▶ What needs to be done: Below are records; reproduce exactly the lines from the one that has "Task: Click the Más información banner link" through the one that has "642x780 pixels.", ends included, and nothing more.

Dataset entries
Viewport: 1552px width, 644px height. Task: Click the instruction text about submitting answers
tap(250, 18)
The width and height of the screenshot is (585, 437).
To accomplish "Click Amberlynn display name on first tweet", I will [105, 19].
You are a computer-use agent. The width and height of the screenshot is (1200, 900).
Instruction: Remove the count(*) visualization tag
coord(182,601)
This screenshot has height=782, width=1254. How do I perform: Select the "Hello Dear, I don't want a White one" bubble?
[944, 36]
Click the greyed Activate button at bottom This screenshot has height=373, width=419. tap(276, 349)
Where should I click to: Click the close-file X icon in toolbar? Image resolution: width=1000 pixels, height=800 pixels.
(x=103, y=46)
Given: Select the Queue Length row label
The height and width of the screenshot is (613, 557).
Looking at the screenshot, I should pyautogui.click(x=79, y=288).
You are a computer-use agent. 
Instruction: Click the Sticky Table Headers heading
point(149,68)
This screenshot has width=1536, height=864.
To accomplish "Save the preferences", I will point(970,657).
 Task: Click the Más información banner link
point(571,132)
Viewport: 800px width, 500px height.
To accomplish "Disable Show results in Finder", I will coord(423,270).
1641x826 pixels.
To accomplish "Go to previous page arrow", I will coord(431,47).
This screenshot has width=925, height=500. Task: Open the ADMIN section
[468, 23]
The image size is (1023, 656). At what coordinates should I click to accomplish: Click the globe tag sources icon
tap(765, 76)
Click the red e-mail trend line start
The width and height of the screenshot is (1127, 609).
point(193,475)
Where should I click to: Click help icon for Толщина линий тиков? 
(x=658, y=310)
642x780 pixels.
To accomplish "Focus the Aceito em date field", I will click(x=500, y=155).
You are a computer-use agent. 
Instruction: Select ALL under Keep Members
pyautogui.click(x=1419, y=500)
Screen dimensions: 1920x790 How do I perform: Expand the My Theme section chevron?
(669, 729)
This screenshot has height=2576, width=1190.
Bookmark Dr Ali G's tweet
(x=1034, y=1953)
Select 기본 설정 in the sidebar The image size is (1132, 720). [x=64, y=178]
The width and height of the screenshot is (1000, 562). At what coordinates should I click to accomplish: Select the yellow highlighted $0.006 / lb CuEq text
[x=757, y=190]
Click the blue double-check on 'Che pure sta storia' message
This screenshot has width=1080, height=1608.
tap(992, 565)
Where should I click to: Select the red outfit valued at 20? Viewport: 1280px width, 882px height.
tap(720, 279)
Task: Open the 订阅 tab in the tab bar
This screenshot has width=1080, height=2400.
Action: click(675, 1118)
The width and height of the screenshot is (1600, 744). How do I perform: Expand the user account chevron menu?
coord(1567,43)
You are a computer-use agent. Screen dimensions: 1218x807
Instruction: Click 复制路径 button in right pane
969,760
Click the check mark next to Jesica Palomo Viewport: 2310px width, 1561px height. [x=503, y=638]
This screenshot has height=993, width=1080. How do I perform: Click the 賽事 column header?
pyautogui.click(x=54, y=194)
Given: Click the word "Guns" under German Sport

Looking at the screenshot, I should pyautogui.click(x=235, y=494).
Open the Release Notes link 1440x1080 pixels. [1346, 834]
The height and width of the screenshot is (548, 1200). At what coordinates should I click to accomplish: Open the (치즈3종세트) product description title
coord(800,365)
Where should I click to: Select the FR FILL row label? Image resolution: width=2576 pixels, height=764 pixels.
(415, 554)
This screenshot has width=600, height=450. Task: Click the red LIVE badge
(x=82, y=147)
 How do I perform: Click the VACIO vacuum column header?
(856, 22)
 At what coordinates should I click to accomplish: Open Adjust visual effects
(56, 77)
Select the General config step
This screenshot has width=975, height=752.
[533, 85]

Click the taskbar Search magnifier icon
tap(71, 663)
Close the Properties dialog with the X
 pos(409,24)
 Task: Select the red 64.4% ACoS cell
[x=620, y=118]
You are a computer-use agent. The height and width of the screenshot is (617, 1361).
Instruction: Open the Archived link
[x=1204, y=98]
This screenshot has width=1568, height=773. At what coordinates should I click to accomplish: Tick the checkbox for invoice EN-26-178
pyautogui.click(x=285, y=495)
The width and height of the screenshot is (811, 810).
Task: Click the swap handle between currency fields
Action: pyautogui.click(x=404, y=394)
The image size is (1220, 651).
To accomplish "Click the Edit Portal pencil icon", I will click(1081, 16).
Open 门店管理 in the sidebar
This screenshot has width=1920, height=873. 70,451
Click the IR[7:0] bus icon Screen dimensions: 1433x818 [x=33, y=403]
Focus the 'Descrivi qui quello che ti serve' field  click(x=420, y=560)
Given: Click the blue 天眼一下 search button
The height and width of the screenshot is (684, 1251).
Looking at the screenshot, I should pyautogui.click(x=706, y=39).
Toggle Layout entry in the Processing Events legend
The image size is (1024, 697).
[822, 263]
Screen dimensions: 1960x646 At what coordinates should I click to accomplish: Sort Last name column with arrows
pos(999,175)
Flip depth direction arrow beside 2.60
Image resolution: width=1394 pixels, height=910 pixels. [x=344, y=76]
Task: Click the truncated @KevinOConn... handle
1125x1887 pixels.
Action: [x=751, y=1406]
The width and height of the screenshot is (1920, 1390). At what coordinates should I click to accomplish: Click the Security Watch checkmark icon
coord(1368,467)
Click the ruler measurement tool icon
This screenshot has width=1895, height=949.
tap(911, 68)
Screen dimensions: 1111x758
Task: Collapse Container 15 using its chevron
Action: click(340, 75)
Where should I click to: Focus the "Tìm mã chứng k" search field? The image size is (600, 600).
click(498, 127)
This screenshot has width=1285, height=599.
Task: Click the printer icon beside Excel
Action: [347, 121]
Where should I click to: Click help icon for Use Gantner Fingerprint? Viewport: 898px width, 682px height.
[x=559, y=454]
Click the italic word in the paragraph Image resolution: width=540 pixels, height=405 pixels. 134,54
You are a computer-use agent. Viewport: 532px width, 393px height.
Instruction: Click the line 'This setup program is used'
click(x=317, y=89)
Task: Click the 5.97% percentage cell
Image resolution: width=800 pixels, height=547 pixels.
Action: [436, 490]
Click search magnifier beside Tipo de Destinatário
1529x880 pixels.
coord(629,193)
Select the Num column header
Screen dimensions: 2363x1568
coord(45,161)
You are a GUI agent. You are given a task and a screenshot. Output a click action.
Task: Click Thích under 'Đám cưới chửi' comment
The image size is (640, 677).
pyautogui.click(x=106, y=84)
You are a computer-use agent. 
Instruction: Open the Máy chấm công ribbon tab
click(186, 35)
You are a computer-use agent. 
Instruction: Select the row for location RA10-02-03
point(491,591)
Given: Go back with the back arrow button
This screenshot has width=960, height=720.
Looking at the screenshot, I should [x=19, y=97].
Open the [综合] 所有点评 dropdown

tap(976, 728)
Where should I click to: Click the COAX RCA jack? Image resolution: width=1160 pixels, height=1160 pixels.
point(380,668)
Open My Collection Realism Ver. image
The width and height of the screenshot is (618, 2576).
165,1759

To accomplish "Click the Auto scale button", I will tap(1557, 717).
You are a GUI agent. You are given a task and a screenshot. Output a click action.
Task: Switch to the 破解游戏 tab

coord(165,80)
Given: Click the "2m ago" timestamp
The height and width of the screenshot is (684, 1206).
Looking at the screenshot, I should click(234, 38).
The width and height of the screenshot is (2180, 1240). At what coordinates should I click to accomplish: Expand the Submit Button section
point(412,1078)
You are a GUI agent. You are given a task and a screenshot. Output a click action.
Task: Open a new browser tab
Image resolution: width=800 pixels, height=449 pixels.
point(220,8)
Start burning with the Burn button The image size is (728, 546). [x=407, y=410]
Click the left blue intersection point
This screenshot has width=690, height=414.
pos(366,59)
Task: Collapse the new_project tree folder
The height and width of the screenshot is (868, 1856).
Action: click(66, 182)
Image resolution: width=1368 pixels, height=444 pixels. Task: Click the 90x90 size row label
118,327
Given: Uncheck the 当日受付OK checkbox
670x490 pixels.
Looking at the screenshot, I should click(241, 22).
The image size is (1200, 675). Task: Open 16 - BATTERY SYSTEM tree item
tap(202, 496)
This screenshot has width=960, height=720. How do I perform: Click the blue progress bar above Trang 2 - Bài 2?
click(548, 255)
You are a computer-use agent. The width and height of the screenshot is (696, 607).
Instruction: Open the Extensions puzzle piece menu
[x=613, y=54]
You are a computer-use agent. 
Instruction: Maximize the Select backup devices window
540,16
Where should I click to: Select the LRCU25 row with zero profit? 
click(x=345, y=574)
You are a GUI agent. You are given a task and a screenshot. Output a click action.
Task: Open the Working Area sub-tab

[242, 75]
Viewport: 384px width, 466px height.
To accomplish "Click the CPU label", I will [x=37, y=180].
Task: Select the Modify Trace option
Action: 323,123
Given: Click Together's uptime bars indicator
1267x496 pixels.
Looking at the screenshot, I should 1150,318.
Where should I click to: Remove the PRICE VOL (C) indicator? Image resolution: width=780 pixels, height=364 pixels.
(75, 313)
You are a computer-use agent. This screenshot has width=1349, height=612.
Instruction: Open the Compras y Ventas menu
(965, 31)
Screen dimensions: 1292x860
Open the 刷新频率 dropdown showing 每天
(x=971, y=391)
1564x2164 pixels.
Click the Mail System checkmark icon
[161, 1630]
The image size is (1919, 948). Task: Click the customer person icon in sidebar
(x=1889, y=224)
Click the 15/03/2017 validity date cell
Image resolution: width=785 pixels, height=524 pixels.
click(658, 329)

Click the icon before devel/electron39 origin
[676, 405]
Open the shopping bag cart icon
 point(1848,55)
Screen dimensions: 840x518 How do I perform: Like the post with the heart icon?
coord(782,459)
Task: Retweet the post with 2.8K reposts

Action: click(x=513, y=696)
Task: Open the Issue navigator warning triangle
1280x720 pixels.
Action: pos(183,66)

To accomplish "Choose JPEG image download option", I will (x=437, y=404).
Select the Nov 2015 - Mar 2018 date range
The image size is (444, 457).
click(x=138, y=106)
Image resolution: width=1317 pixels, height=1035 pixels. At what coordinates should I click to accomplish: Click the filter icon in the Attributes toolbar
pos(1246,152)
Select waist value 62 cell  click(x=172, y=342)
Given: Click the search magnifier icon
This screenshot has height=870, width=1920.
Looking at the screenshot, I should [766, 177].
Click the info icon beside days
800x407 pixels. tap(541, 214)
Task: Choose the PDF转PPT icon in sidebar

▶ Solved exercise:
 Task: Click the Más información banner link
point(571,132)
Viewport: 800px width, 500px height.
To accomplish "Disable Show results in Finder", I will coord(423,270).
1641x826 pixels.
To accomplish "Go to previous page arrow", I will coord(431,47).
This screenshot has width=925, height=500. Task: Open the ADMIN section
[468, 23]
The image size is (1023, 656). At what coordinates should I click to accomplish: Click the globe tag sources icon
tap(765, 76)
Click the red e-mail trend line start
The width and height of the screenshot is (1127, 609).
point(193,475)
Where should I click to: Click help icon for Толщина линий тиков? 
(x=658, y=310)
642x780 pixels.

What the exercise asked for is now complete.